A reporter of HCH Noticias in the shelter in Chiquimula was quickly surrounded by migrants hoping to send “I-miss-you” greetings to their loved ones, to thank Guatemalans for the warm welcome, and call for international support. One explained that salaries are only $4-$5 per day in Honduras and are not enough to pay for food and utilities for his family. A youth said: “I want to say hi to my mom, Reina Hilda Hernández, to my friends, brothers, my girlfriend—the love of my life who decided to stay. I’m doing well, it has been ‘yuca’ [tough], but ‘there are no spikes.’”
The plan of these migrants is to reach the Mexican and US ports of entry and to apply for asylum. Although the Trump administration officially ended the policy of separating families in late June—with many separated children never to be reunited with their parents, already deported— applicants continue to be sent into detention camps in record numbers, but now as “family units.”
Moreover, the end of the summer has seen a new surge in immigration to record levels, with US Customs and Border Protection reporting a jump in border arrests of 43 percent between June and September. According to Trump aides, speaking anonymously to the Washington Post, this surge, a few weeks away from the US mid-term elections, has made the president “furious.”
Back in April, Trump used a slightly smaller caravan of Central American migrants as a pretext to deploy the National Guard to the US-Mexico border with the cooperation of the Democratic Party.
Now, under advice by his fascist aide Stephen Miller, Trump has been pushing to rapidly re-instate family separation in some other form. On Tuesday he told AP, “The one thing I will also say is that when a person thinks they will not be separated, our borders become overrun with people coming in.”
He has reportedly also given orders to Secretary of State Mike Pompeo to push Mexico to carry out more aggressive measures, to round up and deport Central American immigrants, including stopping the caravan.

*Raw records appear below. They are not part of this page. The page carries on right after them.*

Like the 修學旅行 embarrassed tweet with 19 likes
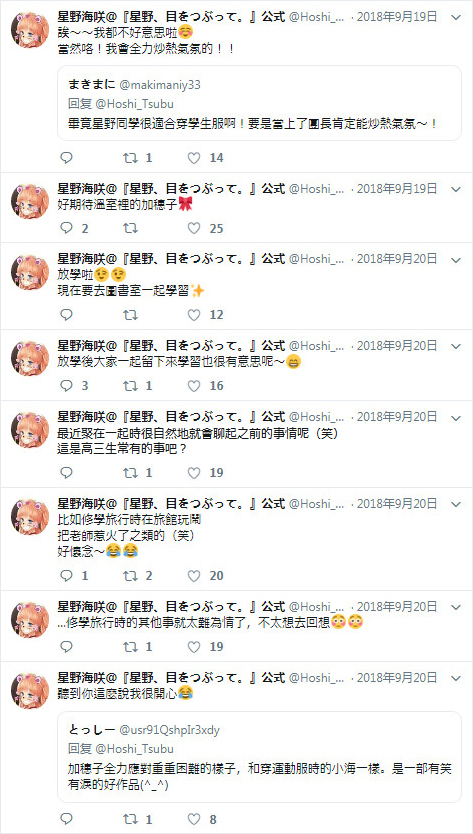Image resolution: width=473 pixels, height=834 pixels. (x=195, y=647)
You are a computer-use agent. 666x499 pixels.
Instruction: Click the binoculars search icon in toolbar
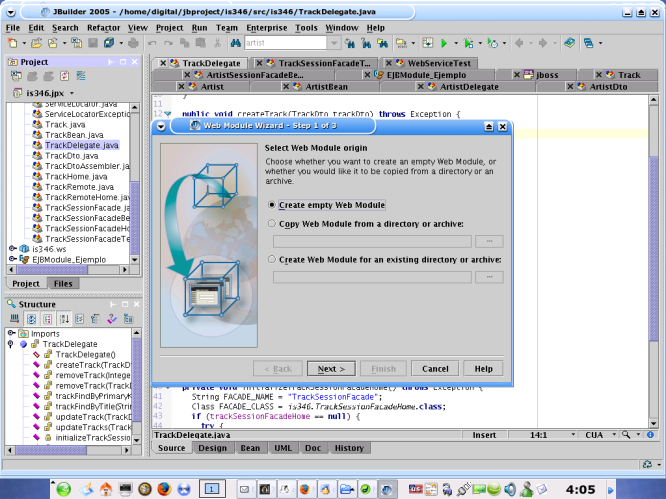click(234, 43)
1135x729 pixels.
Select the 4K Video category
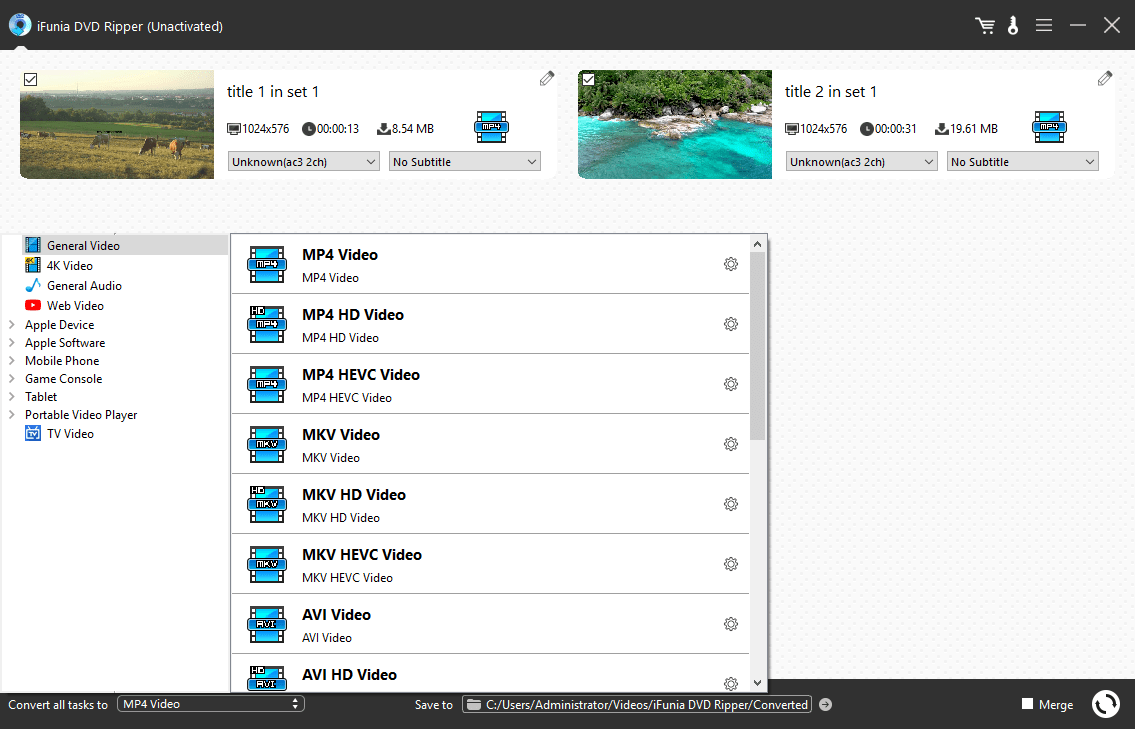pyautogui.click(x=69, y=266)
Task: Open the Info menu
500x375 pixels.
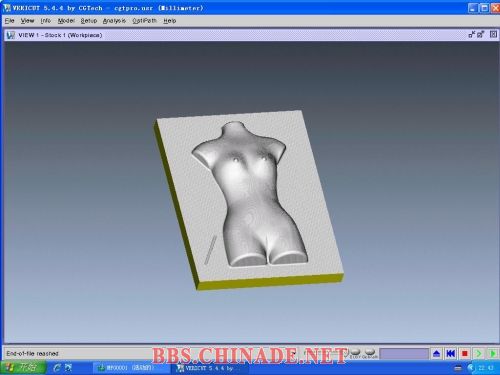Action: pos(46,21)
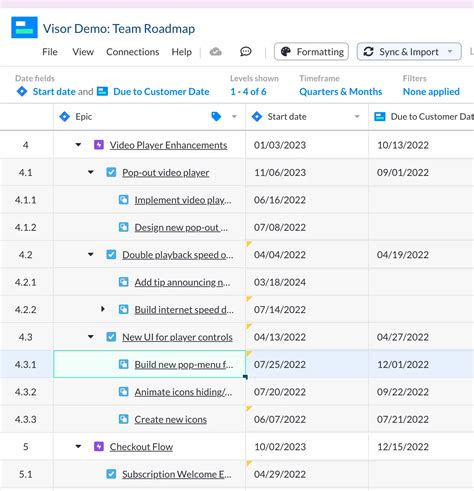Click the tag icon in Epic column header
Screen dimensions: 474x491
coord(216,116)
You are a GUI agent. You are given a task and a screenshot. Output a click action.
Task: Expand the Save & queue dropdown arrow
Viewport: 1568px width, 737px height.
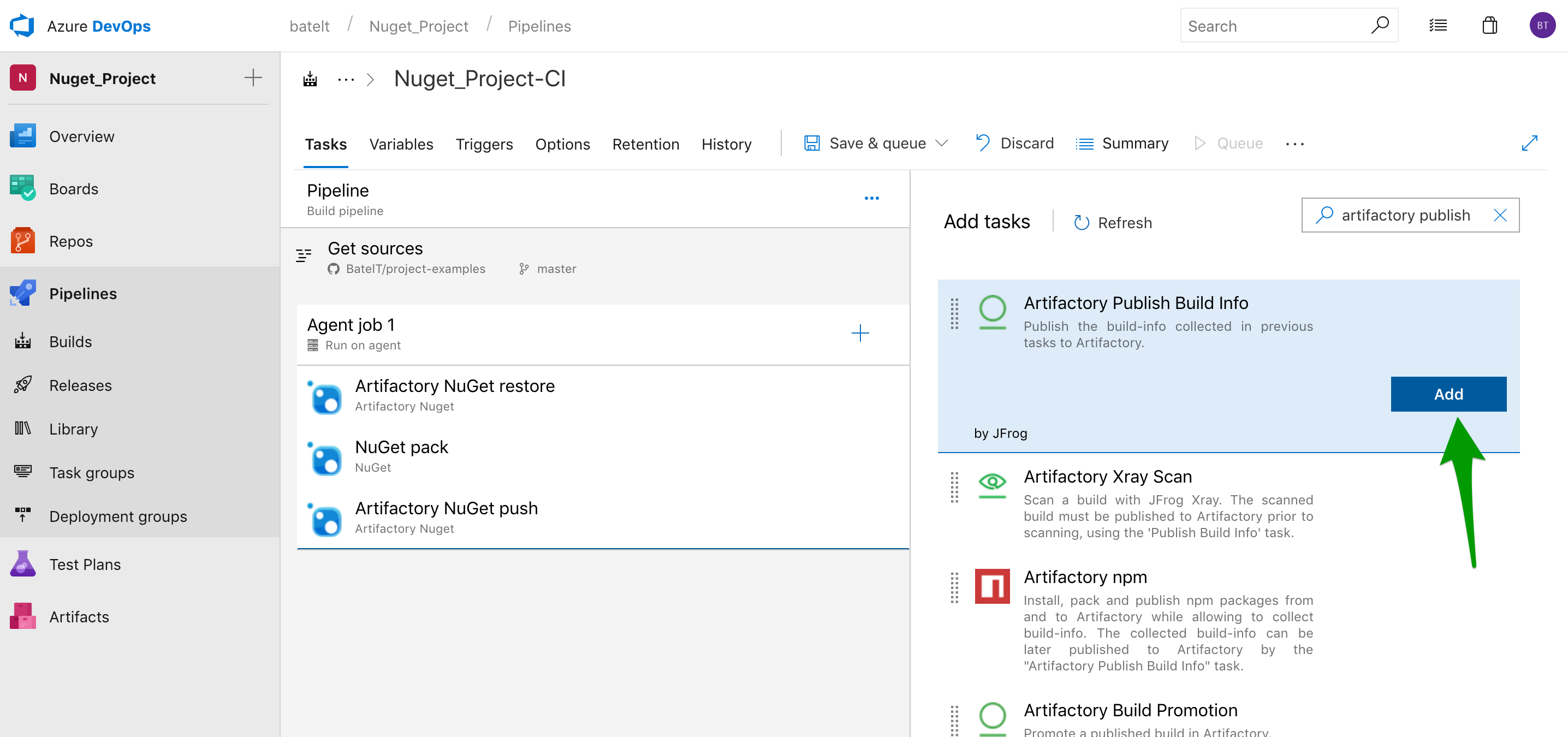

On Tuesday, Trump fired off a tweet against Honduras: “If the large Caravan of people heading to the U.S. is not stopped and brought back to Honduras, no more money or aid will be given to Honduras, effective immediately!”
The Mexican government has responded by mobilizing hundreds of police, military and migration officials to Tapachula, Chiapas, according to several local reports, with the National Migration Institute announcing that it will inspect each case individually, requiring visas for entry and will deport those not qualifying for refugee status. As evidenced by the experience at the Honduras-Guatemala border, such a detention of the caravan at the heavily militarized Guatemala-Mexico border could quickly turn into a humanitarian disaster for the migrants.
This militarized assault on immigrants by the Mexican authorities, acting as an extension of the US deportation forces, is expected to escalate during the incoming Mexican government of Andrés Manuel López Obrador.
While demagogically promising during the campaign that he will not do the “dirty work” of US immigration policy, once elected he immediately adopted a tone of subservience to US imperialism. In a press conference yesterday, referring to a vague plan to reduce immigration by increasing US-Mexican capital investments in the Northern Triangle, López Obrador still stated with deference “I exposed this to president Donald Trump; he’ll accept our proposal.” When asked specifically by reporters whether the caravan should be allowed to enter Mexico, he evaded the question—“There are options, there are alternatives. It isn’t only about that.”